Top of DATA PROVIDED

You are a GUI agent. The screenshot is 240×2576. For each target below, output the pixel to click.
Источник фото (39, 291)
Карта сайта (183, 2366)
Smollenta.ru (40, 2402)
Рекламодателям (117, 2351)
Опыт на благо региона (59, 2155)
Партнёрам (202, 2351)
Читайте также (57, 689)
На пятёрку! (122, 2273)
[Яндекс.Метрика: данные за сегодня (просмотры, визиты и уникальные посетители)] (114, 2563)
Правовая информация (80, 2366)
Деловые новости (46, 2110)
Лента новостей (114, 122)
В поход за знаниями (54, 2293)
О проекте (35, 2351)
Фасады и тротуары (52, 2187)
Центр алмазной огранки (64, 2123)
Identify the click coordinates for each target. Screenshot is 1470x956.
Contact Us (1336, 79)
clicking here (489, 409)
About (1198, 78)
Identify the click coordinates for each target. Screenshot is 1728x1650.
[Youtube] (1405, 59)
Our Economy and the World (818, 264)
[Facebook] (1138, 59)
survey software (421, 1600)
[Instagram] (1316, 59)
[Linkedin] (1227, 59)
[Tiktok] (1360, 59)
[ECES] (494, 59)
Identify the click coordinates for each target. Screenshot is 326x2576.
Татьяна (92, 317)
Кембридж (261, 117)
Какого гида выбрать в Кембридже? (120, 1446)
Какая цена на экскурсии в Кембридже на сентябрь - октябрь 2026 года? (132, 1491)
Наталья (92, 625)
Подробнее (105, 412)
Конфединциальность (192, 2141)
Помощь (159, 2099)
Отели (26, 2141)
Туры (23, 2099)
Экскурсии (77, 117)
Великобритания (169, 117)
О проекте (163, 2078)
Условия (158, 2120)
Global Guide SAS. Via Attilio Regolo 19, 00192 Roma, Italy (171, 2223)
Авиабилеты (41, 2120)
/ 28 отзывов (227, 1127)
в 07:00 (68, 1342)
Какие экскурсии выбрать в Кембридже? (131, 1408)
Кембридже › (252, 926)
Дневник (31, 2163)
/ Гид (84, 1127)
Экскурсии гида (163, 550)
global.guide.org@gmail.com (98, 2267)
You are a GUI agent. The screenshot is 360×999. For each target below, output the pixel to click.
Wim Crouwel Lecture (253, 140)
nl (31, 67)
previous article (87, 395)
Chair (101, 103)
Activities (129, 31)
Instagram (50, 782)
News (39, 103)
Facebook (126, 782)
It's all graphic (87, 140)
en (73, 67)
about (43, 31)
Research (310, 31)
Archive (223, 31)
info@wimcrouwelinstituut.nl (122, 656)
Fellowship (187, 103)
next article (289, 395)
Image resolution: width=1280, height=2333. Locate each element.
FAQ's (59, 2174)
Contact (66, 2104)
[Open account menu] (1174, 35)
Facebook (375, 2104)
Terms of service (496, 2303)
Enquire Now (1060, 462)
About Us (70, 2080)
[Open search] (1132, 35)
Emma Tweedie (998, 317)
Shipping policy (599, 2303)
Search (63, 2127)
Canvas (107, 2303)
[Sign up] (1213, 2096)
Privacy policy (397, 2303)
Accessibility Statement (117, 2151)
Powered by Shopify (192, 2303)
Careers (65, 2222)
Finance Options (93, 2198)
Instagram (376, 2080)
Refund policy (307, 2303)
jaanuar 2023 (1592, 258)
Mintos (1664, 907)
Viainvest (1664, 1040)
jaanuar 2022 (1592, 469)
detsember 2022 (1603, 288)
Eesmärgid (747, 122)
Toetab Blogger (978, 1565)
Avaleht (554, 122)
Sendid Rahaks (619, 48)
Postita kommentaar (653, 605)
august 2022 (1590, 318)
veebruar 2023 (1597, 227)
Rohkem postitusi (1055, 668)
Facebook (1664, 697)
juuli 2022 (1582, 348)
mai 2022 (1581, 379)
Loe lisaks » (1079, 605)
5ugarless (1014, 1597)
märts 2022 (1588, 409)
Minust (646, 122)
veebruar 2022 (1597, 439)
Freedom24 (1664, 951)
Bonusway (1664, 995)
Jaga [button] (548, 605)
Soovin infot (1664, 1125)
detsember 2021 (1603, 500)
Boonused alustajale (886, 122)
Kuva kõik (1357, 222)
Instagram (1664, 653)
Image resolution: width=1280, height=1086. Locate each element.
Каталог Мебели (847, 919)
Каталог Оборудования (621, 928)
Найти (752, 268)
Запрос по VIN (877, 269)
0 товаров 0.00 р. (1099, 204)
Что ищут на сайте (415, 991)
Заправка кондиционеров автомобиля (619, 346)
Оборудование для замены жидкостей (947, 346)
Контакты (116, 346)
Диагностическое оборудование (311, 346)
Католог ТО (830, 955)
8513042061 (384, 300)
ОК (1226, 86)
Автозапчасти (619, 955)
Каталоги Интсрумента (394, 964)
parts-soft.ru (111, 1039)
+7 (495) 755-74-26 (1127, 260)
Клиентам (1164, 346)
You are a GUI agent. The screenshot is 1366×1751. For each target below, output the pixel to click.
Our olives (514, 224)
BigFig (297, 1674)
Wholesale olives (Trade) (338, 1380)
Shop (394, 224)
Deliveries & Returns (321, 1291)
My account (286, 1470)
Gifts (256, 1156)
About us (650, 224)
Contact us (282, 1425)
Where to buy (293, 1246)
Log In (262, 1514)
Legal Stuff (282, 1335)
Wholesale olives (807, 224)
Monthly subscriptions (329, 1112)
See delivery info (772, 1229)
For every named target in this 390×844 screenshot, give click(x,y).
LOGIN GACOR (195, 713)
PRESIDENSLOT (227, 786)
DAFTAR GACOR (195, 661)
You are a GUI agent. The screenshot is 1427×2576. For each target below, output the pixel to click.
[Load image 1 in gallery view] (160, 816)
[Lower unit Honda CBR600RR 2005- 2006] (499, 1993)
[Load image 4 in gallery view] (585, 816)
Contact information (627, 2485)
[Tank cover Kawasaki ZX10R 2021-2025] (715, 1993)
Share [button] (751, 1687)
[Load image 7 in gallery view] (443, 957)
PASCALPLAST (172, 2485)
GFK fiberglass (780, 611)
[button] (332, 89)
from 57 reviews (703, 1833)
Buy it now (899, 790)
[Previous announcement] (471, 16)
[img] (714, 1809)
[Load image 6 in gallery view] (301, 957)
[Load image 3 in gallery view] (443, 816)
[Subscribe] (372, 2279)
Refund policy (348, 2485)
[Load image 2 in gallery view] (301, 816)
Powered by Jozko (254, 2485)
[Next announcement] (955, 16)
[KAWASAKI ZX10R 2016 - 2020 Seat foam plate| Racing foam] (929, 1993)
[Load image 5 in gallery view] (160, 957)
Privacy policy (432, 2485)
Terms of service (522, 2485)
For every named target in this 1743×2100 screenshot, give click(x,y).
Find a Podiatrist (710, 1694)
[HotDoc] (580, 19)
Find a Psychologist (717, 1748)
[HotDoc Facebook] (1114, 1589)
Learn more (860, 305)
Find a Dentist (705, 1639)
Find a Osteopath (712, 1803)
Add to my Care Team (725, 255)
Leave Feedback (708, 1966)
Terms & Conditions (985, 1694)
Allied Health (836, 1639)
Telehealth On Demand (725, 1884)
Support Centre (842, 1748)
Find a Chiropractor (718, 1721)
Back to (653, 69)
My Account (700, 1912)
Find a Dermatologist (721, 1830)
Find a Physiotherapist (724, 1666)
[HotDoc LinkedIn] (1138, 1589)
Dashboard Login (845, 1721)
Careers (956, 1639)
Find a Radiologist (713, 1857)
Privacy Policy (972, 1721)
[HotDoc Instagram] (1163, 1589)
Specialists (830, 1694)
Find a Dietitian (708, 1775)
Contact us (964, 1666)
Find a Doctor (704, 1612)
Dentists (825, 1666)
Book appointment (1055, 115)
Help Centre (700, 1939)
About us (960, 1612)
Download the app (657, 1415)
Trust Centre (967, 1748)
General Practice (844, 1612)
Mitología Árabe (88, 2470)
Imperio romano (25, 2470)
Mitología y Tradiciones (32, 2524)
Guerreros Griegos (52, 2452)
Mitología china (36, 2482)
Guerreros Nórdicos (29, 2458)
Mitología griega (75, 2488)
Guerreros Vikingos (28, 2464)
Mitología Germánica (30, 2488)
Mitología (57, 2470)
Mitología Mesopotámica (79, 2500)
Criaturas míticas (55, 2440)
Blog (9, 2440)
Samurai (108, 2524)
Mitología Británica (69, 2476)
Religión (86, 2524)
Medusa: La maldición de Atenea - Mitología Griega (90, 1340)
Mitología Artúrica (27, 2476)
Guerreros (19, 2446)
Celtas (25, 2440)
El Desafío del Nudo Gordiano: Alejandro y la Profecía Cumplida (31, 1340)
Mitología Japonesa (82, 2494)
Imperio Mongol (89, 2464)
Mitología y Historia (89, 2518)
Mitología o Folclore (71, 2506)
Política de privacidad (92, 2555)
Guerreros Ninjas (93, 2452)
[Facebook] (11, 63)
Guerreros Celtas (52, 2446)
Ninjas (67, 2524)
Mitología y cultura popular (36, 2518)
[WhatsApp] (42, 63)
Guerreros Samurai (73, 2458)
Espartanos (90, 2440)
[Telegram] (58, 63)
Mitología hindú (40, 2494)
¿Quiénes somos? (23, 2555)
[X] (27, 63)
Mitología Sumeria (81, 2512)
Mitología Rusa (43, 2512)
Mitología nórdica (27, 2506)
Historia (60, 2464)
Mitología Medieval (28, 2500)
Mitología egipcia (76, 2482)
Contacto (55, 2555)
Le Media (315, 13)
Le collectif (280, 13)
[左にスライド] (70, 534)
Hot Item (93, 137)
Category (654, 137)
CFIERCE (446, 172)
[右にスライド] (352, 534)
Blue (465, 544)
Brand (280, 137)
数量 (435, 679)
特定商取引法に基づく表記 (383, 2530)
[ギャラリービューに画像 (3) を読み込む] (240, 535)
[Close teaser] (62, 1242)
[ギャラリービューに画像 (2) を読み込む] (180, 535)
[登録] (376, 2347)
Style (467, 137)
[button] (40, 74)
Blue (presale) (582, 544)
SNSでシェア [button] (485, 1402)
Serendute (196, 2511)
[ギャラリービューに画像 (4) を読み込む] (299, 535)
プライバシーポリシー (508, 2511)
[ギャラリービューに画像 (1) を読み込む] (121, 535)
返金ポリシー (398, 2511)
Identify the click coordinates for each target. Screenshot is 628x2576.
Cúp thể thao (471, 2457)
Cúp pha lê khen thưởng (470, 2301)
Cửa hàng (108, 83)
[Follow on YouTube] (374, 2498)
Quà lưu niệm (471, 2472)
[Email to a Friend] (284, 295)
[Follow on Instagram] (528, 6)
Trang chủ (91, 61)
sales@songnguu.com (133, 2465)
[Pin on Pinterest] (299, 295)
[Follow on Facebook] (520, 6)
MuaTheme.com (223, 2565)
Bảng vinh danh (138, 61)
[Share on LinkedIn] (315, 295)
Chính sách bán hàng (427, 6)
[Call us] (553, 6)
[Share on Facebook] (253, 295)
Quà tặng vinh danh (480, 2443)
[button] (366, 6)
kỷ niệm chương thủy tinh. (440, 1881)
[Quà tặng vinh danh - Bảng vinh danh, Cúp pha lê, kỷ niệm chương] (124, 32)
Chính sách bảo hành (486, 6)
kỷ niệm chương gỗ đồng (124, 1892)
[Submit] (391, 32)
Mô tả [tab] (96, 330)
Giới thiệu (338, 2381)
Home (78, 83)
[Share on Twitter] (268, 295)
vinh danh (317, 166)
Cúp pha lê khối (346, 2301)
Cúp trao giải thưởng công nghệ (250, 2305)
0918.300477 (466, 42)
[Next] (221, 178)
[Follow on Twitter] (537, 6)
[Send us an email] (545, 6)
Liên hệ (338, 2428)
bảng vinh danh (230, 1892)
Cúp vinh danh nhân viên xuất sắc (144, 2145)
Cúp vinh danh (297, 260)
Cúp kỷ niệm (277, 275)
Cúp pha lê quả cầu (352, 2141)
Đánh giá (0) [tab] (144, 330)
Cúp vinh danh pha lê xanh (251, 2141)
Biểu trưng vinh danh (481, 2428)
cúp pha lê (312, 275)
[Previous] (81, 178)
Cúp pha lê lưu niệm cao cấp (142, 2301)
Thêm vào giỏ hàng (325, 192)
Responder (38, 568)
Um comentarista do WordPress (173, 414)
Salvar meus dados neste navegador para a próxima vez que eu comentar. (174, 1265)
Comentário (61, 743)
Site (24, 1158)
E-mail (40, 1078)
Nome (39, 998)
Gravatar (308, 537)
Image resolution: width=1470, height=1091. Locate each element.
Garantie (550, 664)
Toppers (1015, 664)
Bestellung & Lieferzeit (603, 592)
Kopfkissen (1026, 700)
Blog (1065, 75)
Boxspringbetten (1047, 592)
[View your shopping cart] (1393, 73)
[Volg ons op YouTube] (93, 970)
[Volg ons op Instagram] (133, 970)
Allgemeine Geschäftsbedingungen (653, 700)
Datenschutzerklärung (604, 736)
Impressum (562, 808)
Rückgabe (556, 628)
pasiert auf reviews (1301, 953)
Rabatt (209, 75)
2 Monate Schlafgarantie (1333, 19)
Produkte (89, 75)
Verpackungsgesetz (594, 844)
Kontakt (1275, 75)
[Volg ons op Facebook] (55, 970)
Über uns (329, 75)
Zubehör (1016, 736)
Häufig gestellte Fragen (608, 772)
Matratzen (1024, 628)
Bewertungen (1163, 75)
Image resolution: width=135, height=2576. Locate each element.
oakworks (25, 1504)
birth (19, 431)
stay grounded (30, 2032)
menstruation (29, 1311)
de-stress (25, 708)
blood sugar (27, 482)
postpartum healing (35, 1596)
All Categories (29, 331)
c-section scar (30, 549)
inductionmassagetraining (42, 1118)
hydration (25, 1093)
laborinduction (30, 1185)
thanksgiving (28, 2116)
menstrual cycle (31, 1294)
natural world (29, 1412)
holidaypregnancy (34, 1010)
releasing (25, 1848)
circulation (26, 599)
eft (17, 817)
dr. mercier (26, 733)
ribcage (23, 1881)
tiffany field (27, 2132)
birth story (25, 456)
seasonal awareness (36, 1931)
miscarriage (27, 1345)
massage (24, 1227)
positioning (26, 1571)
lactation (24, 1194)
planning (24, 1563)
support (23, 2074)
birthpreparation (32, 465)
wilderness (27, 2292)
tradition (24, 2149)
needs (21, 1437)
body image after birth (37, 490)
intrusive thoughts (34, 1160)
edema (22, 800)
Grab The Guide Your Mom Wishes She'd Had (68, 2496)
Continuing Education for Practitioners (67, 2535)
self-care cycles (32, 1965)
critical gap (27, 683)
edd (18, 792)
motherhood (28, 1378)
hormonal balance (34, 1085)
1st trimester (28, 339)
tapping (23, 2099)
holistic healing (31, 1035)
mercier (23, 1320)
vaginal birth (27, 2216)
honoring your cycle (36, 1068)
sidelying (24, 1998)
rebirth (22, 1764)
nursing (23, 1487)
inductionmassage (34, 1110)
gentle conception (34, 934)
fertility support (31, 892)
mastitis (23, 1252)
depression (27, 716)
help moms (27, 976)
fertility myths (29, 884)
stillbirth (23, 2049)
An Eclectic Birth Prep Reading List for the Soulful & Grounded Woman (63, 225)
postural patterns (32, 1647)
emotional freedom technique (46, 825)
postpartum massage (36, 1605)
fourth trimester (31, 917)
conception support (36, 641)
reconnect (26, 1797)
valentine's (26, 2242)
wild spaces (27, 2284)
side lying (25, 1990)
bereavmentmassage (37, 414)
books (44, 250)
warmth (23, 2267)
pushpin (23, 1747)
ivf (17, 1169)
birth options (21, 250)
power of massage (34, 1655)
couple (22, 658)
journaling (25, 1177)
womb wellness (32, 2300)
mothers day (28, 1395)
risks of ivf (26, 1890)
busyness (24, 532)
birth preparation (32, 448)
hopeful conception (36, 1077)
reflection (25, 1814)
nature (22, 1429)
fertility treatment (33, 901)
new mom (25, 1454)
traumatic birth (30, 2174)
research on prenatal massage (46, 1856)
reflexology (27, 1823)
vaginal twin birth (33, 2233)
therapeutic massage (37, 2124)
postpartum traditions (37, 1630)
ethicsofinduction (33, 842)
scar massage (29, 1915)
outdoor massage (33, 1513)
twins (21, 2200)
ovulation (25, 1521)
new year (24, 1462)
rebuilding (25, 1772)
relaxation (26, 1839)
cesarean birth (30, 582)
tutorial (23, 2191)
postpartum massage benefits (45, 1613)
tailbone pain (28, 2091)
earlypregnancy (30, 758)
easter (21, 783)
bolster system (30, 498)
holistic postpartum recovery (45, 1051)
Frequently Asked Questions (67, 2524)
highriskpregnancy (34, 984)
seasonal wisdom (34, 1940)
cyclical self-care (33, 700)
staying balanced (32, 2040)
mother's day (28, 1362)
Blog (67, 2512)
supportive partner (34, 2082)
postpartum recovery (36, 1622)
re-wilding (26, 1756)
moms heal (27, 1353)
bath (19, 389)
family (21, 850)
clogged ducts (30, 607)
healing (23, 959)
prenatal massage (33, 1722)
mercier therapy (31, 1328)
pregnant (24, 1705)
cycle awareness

Bottom of DATA PROVIDED

→ **REQUIRED ACTION**
Taking the records from the top, repeat each line exactly until you have repeated the line that contains "В поход за знаниями (54, 2293)".

→ **EXERCISE RESPONSE**
You are a GUI agent. The screenshot is 240×2576. For each target below, output the pixel to click.
Источник фото (39, 291)
Карта сайта (183, 2366)
Smollenta.ru (40, 2402)
Рекламодателям (117, 2351)
Опыт на благо региона (59, 2155)
Партнёрам (202, 2351)
Читайте также (57, 689)
На пятёрку! (122, 2273)
[Яндекс.Метрика: данные за сегодня (просмотры, визиты и уникальные посетители)] (114, 2563)
Правовая информация (80, 2366)
Деловые новости (46, 2110)
Лента новостей (114, 122)
В поход за знаниями (54, 2293)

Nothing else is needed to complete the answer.